Message 97535 - Python tracker (original) (raw)
Amaury Forgeot d'Arc wrote:
Amaury Forgeot d'Arc <amauryfa@gmail.com> added the comment:
I don't see the point in changing the various conversion APIs in the unicode database to return Py_UCS4 when there are no conversions that map code points between BMP and non-BMP.
For consistency: if Py_UNICODE_ISPRINTABLE is changed to take Py_UCS4, Py_UNICODE_TOLOWER should also take Py_UCS4, and must return the same type.
In order to solve the problem in question (unicode_repr() failing), we should change the various property checking APIs to accept Py_UCS4 input data. This needlessly increases the type database size without real benefit. [I'm not sure to understand. For me the 'real benefit' is that it solves the problem in question.]
The problem in question is already solved by just changing the property checking APIs. Changing the conversion APIs fixes a non-problem, since there are no mappings that would require Py_UCS4 on a UCS2 build.

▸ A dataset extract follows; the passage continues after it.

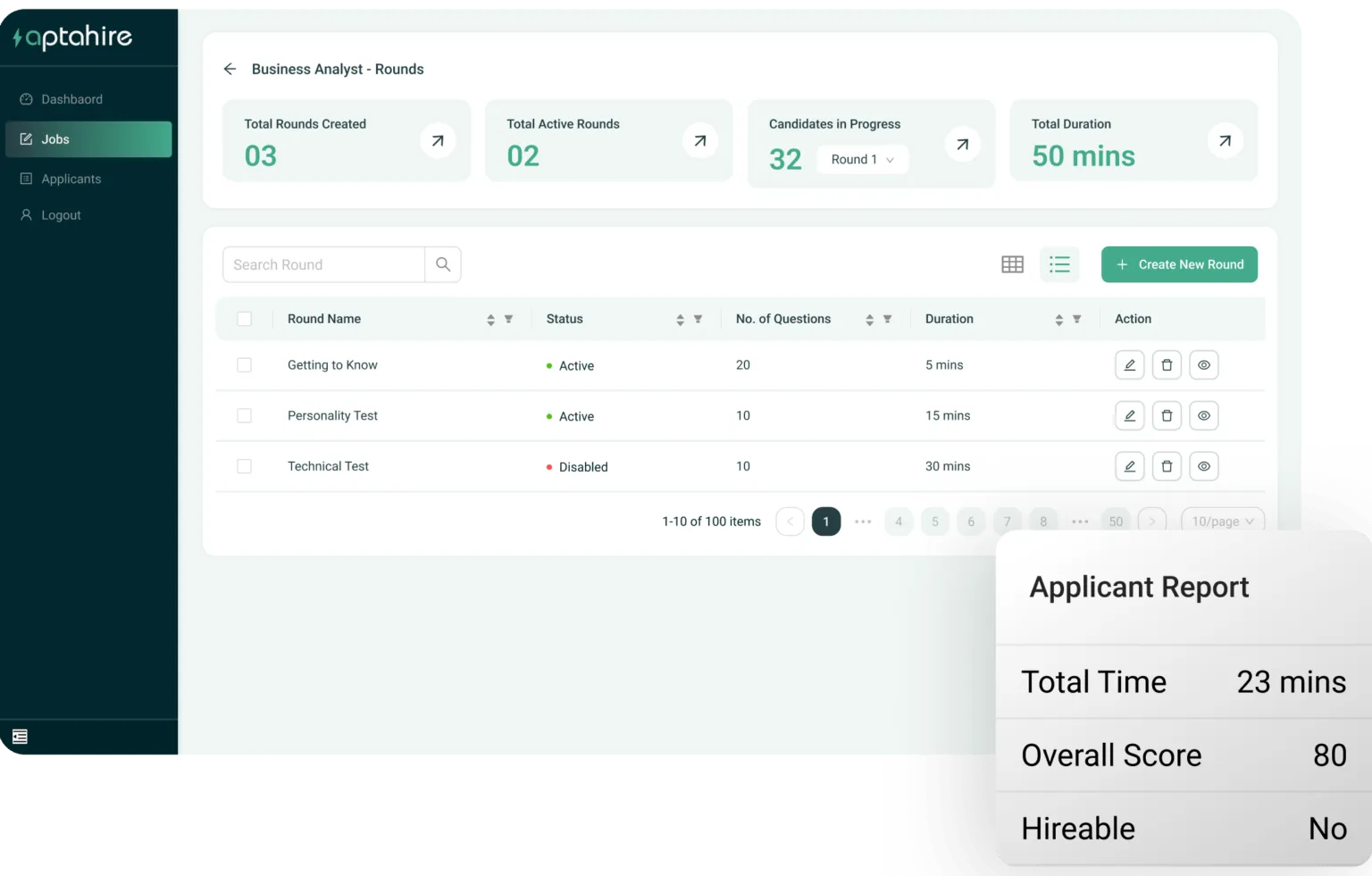Tick the Technical Test row checkbox
1372x876 pixels.
(x=244, y=466)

Yes this increases the type database: there are 300 more "case" statements in _PyUnicode_ToNumeric(), and the PyUnicode_TypeRecords array needs 1068 more bytes. On Windows, VS9.0 release build, unicodectype.obj grows from 86Kb to 94Kb; python32.dll is exactly 1.5Kb larger (from 2219Kb to 2221.5Kb); the memory usage of the just-started interpreter is about 32K larger (around 5M). These look reasonable figures to me.
For that to work properly we'll have to either make sure that extensions get recompiled if they use these changed APIs, or we provide an additional set of UCS2 APIs that extend the Py_UNICODE input value to a Py_UCS4 value before calling the underlying Py_UCS4 API.
Extensions that use these changed APIs need to be recompiled, or they won't load: existing modules link with symbols like _PyUnicodeUCS2_IsPrintable, when the future interpreter will define _PyUnicode_IsPrintable.
Hmm, that's a good point.
OK, you got me convinced: let's go for it then.